### Try it
After finding the line that contains "Where should I", give again that line and each one following it, exactly, until the records end.

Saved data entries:
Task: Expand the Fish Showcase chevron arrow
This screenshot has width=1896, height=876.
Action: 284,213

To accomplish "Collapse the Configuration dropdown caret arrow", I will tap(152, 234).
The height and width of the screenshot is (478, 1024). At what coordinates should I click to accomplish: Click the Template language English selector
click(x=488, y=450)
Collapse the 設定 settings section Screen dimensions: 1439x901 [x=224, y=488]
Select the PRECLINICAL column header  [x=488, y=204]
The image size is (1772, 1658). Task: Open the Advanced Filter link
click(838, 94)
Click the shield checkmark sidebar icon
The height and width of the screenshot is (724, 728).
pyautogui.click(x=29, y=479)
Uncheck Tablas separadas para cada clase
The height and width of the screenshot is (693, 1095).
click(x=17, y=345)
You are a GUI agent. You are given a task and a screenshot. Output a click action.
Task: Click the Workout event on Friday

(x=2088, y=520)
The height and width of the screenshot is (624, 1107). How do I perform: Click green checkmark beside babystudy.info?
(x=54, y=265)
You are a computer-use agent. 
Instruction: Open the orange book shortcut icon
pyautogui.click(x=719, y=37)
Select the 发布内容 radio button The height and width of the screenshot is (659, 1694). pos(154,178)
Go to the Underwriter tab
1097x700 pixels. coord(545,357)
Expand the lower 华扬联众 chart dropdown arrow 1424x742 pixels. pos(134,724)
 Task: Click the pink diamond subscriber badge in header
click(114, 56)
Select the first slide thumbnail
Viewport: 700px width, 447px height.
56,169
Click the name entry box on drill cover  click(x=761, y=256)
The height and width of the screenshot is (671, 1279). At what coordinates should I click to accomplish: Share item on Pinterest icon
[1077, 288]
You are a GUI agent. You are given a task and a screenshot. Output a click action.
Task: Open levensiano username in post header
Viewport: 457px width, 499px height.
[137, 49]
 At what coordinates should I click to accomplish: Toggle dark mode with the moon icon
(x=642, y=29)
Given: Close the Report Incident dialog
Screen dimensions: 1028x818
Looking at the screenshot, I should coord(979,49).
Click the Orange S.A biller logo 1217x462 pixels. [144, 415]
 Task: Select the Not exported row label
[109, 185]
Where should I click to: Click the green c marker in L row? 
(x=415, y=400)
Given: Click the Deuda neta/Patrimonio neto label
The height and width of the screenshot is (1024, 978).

### Task response
Where should I click to: Click the green c marker in L row? 
(x=415, y=400)
Given: Click the Deuda neta/Patrimonio neto label
The height and width of the screenshot is (1024, 978).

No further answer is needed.